> YOUR INSTRUCTIONS: Copy every record below word for word, leaving out the pictures.

Rows from a dataset
--- begin ---
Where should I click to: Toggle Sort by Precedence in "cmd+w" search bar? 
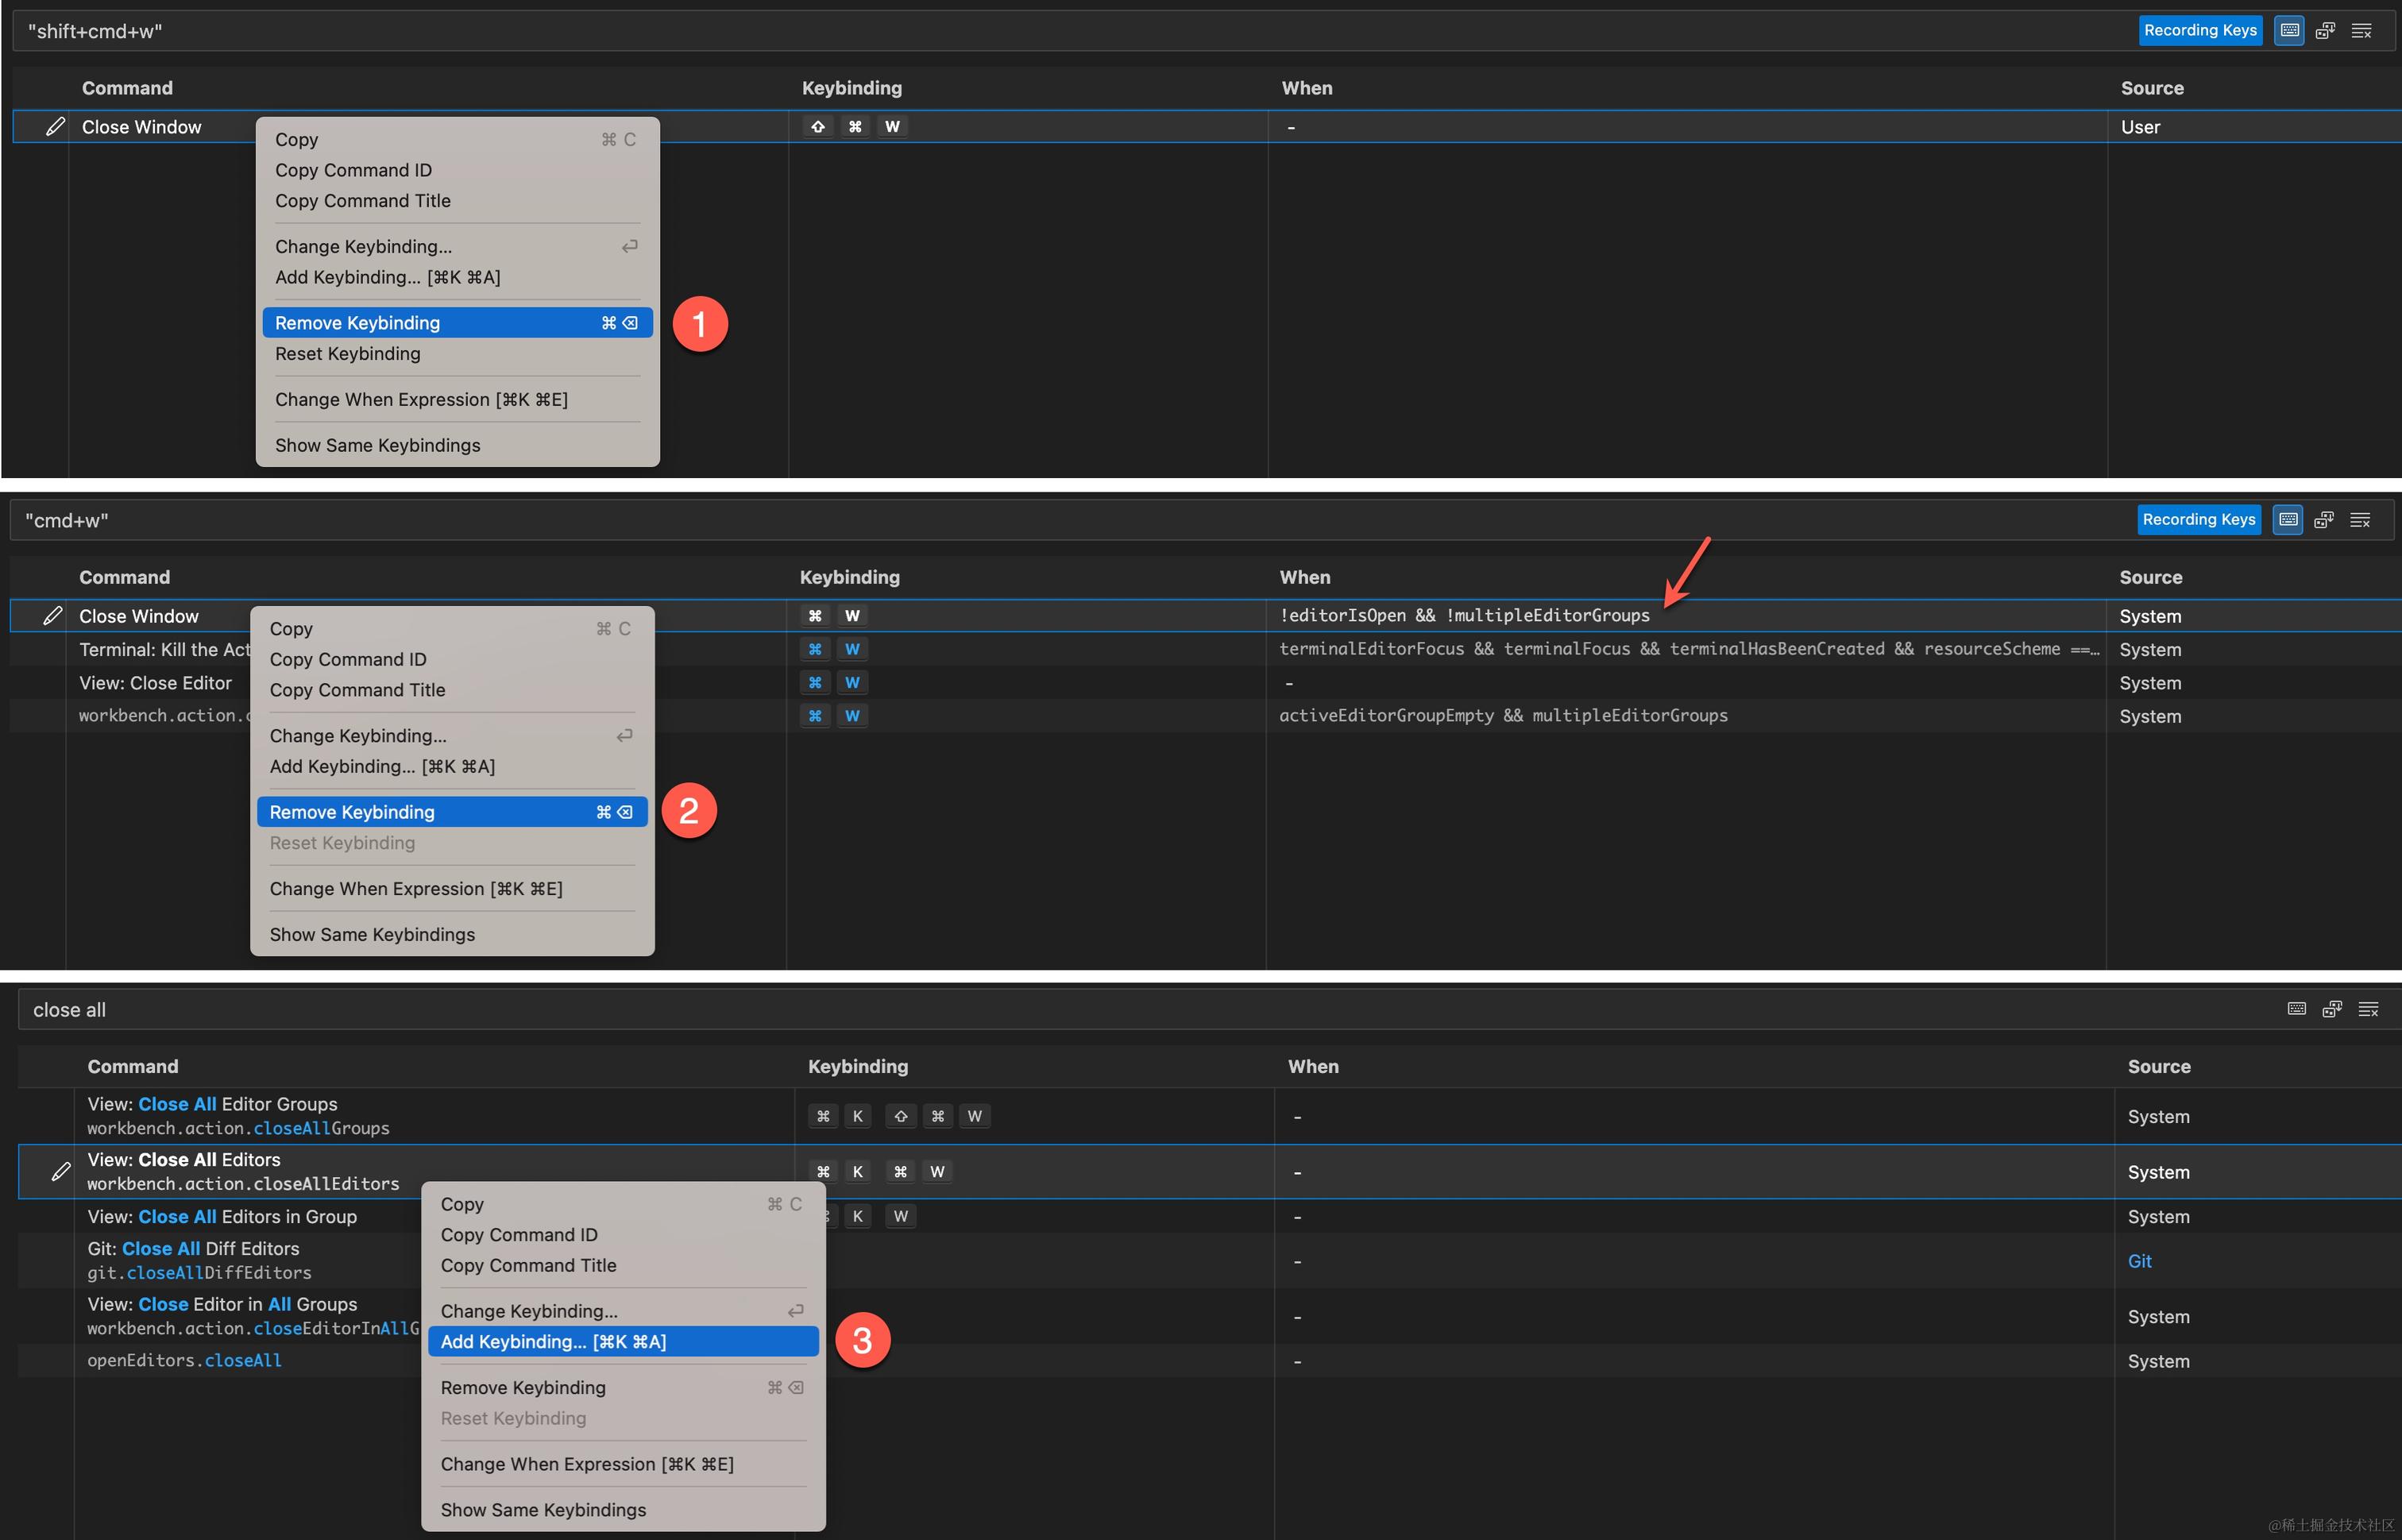pyautogui.click(x=2324, y=520)
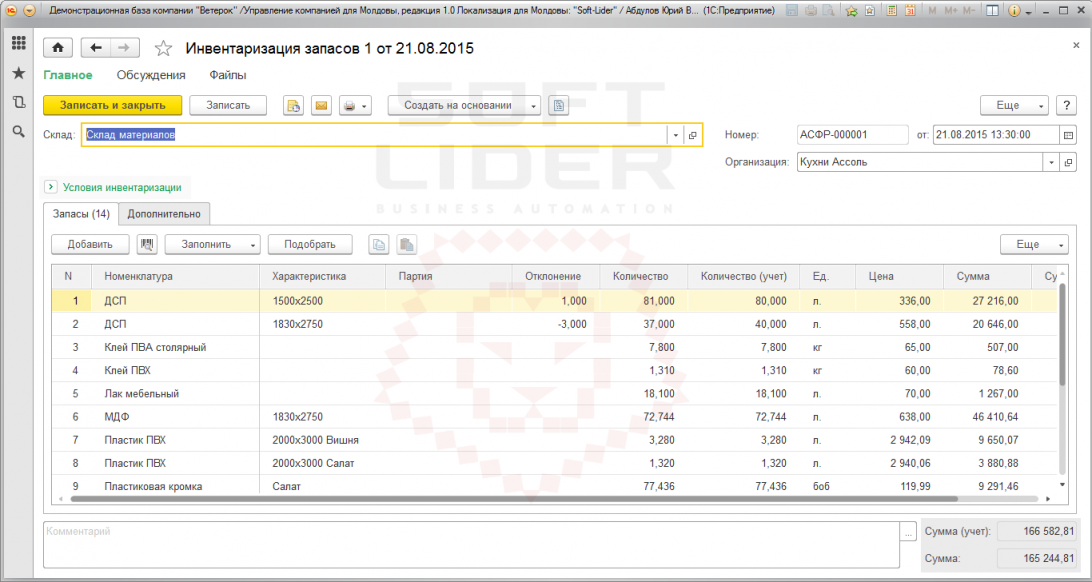Open the Обсуждения section
1092x582 pixels.
(x=151, y=75)
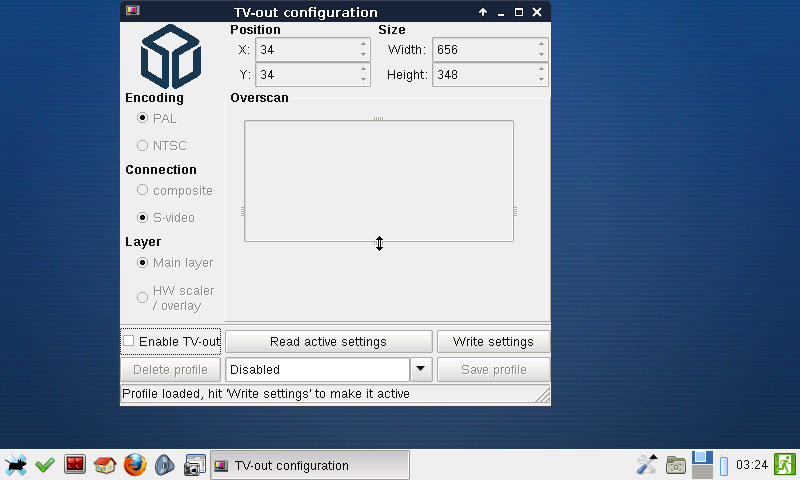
--- end ---
> TASK RESPONSE:
Where should I click to: Toggle Sort by Precedence in "cmd+w" search bar? 
pyautogui.click(x=2324, y=520)
Open the Обсуждения section
1092x582 pixels.
(x=151, y=75)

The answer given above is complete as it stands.